Supplied material

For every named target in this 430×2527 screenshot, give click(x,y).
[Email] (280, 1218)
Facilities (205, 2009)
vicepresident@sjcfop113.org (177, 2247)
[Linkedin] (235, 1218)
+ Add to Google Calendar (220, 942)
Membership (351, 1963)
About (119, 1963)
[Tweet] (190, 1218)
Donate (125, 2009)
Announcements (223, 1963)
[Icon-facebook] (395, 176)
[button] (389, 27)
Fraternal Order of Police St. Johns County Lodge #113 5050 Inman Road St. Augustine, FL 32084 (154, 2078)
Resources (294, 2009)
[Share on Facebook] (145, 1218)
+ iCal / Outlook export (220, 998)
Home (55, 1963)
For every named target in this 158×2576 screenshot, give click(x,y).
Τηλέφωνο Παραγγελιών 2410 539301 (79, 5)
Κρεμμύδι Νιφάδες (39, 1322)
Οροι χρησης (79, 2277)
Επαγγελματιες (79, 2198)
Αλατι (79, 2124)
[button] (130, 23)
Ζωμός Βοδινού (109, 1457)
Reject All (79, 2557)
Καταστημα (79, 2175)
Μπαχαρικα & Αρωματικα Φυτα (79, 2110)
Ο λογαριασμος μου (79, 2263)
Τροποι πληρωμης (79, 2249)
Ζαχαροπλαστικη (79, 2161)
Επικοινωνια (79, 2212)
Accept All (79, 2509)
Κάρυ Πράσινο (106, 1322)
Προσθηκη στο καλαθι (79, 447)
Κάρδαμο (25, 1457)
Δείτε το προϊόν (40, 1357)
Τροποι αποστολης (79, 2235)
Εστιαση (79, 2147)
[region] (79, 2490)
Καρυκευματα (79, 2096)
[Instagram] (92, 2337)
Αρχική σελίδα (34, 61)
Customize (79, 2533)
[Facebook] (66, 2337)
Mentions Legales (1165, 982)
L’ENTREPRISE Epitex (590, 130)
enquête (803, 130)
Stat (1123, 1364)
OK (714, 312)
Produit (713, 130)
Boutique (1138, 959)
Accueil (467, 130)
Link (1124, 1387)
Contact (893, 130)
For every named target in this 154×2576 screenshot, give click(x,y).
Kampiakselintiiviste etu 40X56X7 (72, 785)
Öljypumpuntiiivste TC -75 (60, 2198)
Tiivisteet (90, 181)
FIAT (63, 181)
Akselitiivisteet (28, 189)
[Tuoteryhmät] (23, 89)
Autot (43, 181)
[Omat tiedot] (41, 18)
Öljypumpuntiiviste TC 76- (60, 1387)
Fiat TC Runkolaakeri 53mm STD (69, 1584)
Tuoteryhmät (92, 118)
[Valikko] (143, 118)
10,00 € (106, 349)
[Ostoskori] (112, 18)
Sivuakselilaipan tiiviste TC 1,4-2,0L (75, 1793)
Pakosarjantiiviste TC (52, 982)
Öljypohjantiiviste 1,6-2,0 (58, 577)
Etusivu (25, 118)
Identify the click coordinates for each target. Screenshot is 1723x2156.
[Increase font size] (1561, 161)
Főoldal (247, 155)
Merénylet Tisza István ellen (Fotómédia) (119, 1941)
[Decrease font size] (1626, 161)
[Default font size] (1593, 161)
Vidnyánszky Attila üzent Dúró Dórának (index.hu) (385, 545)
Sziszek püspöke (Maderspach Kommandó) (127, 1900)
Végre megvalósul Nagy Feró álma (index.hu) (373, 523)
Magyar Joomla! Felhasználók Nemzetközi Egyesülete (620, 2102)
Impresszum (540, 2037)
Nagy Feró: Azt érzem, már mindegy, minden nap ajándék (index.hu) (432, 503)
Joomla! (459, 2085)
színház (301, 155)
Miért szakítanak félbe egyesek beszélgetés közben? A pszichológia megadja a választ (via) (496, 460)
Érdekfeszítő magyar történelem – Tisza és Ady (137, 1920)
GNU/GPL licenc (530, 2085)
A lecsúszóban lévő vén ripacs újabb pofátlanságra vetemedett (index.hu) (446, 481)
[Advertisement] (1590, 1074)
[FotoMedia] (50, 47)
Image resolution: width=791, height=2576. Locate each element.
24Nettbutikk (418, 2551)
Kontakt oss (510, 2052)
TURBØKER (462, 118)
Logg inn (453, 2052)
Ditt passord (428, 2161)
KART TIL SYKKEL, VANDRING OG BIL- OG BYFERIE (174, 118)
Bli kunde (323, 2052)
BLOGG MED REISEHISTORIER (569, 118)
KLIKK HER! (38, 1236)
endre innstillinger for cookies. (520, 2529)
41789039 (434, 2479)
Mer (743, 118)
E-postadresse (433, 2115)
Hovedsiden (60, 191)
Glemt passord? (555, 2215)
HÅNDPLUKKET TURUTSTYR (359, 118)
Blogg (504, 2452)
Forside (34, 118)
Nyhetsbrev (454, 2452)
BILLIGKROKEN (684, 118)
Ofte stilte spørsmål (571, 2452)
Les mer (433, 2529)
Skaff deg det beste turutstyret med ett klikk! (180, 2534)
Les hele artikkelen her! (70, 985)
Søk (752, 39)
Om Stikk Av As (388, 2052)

Requirement
Each line in the records above that contains the word "named" must be copied.

Answer to this task
For every named target in this 430×2527 screenshot, give click(x,y).
For every named target in this 158×2576 screenshot, give click(x,y).
For every named target in this 154×2576 screenshot, give click(x,y).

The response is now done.